▸ QUOTED PASSAGE:
************

Some help full Tips to Avoid Sea Sickness while Boating Courtesy of: Goddess of the Sea Cruises
Avoiding Sea Sickness while Boating, is easier than you might think, especially on a sailboat, rather than a power boat.
Going fishing on a power boat involves long periods of drifting, and you are subjected to roll and pitch, the smell of bait, diesel or gas exhaust fumes, and possibly fuel vapors. None of these unpleasant items is present while sailing with us! Roll is the side to side movement, much more prevalent on a power boat while fishing, pitch is the fore and aft movement. While sailing, you will always be moving, driven by the wind, in unison with the tide and swells, a very natural feeling.
Because a sailboat has a keel, (a weighted fin projected down underwater, not visible while sailing), to oppose the force of the wind, roll is eliminated. And roll, is the biggest cause of motion sickness.
During the summer of 2003, Goddess of the Sea Cruises had 39 sailing reservations of 1 - 3 day sailing adventures. Not one person became sick, or ended their cruise with us early!
At first you feel that you may die, then you worry that you won't.

************

▸ INPUT DATA:
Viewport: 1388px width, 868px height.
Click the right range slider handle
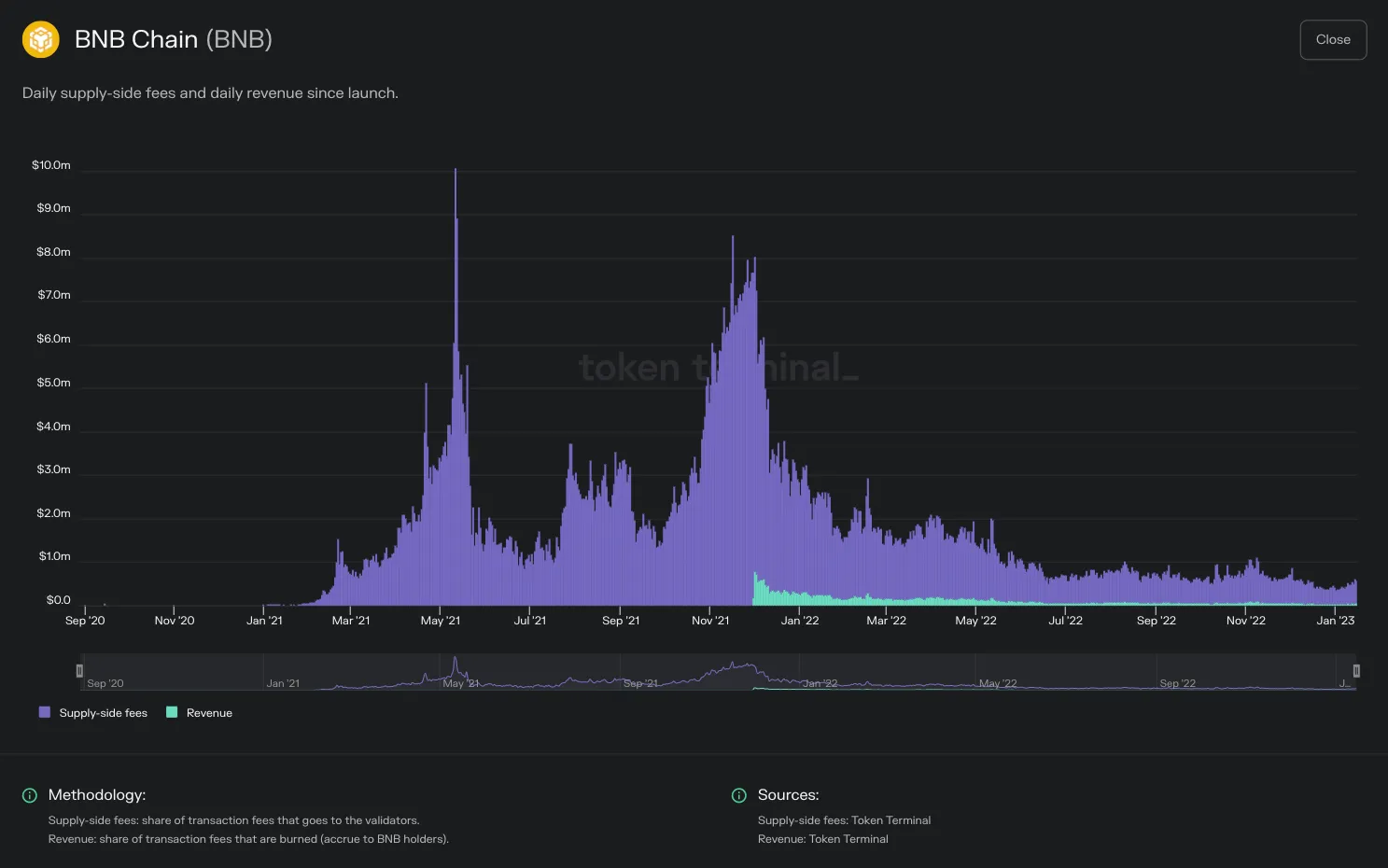point(1356,670)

************

▸ WORK TASK A:
Please answer these questions about the sea sickness tips:
(i) What name does the text give to the side-to-side movement of a boat?
(ii) What part of a sailboat eliminates roll?
(iii) How many sailing reservations did Goddess of the Sea Cruises have during the summer of 2003?
▸ WORK TASK B:
Write the next part of the sea sickness tips, picking up after their final line.

▸ EXERCISE RESULT A:
(i) Roll
(ii) The keel, a weighted fin projected down underwater
(iii) 39

▸ EXERCISE RESULT B:
Nothing can spoil a day on the water like a case of motion sickness. When it happens at sea, we refer to it as mal de mer or sea sickness. Whatever you call it, it feels miserable when it besets us. This page then is dedicated to reducing or eliminating its severity or occurrence, or possibly preventing it altogether, so we you may enjoy your sailing adventure.
What it is:
Motion sickness is a conflict between your senses. A fluid filled canal in your inner ear that controls your sense of balance tells your brain that your body is moving, while your eyes, looking into the cabin of the boat, tells your brain that you are not moving. That conflict can cause your body to be out of balance, and we know how the digestive system feels about that.
Here, we will concentrate on prevention. We will also look at the mind, body, spirit as a whole. A disharmony among them is what causes practically any illness.
If your systems are out of whack, your meals may come back.
Our metabolisms are nearly as unique as our personalities. Some preventatives will work for some people and not others. Others will work, though with varying degrees of effectiveness. You may have to do some trials and experimenting to find what works best for you. Nothing works the same for everybody.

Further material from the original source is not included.